Substitute "tap action" for "click action" everywhere it occurs in the records below, and give the records again with nothing else changed.

|---|

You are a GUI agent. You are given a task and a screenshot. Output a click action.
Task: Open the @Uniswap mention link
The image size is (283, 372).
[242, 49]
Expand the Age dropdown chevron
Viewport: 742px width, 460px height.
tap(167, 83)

|---|

Response for this exercise
You are a GUI agent. You are given a task and a screenshot. Output a tap action.
Task: Open the @Uniswap mention link
The image size is (283, 372).
[242, 49]
Expand the Age dropdown chevron
Viewport: 742px width, 460px height.
tap(167, 83)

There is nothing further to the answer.